(Records from a collection)
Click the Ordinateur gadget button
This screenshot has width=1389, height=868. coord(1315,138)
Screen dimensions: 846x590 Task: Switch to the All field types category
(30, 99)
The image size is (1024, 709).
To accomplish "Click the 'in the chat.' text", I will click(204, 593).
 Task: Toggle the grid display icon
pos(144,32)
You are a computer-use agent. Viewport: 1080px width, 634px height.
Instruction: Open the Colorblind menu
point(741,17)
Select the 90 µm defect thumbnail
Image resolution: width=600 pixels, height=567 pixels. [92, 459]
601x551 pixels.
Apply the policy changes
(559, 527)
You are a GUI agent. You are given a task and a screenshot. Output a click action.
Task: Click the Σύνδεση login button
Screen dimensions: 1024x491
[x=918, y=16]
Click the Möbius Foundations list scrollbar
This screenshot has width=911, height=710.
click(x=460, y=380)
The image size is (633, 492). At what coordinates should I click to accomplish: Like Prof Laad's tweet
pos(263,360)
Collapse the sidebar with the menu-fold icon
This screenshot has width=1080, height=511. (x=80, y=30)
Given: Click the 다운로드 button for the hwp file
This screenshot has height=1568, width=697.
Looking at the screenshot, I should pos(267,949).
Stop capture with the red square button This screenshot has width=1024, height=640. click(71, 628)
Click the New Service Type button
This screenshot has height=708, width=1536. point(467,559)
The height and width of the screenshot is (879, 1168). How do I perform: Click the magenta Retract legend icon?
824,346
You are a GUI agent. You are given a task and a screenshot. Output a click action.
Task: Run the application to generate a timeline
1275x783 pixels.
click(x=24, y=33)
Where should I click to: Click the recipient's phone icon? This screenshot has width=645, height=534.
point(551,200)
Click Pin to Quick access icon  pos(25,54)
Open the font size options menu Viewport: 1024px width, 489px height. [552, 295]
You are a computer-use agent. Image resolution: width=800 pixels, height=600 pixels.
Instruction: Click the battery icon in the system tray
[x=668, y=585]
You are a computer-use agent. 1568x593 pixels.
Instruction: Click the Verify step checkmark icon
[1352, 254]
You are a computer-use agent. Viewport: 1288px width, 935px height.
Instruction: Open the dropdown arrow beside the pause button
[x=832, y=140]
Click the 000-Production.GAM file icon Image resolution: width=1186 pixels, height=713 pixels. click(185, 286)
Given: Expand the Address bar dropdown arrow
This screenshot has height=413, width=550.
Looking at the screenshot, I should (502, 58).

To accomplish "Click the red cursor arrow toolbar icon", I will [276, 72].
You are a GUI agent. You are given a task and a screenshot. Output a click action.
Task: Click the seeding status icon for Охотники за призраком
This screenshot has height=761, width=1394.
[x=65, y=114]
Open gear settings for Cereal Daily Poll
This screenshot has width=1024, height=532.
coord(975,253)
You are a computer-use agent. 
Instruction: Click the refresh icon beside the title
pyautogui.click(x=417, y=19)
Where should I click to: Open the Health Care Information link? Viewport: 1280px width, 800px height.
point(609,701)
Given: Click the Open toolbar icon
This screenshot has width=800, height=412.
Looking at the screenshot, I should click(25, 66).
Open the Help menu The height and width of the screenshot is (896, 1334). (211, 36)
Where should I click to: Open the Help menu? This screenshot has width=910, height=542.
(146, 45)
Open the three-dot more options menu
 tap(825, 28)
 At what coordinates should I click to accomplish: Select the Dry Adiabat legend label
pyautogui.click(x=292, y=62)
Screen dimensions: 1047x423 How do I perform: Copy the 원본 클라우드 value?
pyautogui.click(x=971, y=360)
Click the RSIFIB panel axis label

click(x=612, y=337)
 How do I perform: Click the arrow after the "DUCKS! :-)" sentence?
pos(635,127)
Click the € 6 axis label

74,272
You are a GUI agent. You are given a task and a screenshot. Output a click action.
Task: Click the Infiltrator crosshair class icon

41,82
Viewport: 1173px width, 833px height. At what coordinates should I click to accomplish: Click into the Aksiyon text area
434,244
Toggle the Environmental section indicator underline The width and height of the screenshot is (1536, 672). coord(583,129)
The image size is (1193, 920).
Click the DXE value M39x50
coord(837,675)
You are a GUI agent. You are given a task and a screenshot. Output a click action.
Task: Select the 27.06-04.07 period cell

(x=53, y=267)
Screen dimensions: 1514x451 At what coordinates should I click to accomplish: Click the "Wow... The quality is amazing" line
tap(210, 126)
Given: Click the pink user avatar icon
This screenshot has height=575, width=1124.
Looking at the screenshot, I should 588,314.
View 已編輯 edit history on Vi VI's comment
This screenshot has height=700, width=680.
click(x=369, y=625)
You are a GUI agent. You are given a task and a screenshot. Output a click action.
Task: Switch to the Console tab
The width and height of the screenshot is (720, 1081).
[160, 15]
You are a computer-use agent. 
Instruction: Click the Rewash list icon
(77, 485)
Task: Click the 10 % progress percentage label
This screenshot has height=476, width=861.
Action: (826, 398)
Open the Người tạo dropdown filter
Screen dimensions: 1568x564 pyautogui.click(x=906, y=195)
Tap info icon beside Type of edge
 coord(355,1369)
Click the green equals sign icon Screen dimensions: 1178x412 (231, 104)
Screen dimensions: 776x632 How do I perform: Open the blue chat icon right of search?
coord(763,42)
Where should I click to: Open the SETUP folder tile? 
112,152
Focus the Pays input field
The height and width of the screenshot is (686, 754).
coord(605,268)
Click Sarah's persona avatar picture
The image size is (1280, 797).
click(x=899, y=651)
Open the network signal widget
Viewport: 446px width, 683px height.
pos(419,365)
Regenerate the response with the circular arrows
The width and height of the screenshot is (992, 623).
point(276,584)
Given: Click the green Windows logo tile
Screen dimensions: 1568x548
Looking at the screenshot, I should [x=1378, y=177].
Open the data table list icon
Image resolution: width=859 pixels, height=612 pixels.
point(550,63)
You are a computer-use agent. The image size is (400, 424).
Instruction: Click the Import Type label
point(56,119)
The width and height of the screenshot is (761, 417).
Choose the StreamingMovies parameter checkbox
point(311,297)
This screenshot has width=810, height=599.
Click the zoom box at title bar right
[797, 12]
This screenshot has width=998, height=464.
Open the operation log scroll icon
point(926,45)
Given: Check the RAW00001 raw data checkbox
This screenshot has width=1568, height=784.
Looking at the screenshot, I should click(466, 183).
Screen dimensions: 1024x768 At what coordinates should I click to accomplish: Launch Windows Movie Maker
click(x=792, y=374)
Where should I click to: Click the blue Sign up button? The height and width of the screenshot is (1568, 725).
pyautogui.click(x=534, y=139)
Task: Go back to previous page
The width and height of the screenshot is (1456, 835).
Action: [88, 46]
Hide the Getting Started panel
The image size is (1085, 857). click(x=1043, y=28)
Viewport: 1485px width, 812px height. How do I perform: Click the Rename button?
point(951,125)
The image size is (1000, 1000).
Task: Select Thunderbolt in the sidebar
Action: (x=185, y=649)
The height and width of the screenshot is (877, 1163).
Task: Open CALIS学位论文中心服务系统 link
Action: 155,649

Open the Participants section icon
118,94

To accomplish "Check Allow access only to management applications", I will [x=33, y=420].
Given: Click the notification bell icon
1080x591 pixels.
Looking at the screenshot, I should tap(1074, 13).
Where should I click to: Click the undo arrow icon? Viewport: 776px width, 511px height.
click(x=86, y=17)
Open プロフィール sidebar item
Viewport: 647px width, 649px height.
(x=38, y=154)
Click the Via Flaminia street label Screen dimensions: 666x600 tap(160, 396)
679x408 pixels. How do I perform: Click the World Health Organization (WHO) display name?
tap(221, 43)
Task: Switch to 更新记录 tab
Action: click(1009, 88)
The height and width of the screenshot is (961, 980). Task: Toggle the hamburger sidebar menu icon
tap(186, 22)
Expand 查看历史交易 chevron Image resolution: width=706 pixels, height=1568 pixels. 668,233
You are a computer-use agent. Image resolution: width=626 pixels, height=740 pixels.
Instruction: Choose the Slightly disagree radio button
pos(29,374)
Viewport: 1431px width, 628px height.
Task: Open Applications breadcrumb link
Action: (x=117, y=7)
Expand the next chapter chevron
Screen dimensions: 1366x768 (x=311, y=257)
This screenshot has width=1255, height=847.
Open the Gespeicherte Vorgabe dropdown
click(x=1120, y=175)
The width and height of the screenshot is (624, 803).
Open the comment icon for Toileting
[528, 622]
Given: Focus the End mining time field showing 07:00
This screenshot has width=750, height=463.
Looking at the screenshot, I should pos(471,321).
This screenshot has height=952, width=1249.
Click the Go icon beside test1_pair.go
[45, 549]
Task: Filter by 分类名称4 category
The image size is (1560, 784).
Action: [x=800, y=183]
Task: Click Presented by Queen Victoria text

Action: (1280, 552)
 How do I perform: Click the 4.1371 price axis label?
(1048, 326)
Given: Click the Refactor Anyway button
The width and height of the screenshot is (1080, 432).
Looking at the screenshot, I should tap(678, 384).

Problem to work on
The line containing "Click the Go icon beside test1_pair.go" and every line after it, through the end of the records, should be repeated exactly and alone.

Result
Click the Go icon beside test1_pair.go
[45, 549]
Task: Filter by 分类名称4 category
The image size is (1560, 784).
Action: [x=800, y=183]
Task: Click Presented by Queen Victoria text

Action: (1280, 552)
 How do I perform: Click the 4.1371 price axis label?
(1048, 326)
Given: Click the Refactor Anyway button
The width and height of the screenshot is (1080, 432).
Looking at the screenshot, I should tap(678, 384).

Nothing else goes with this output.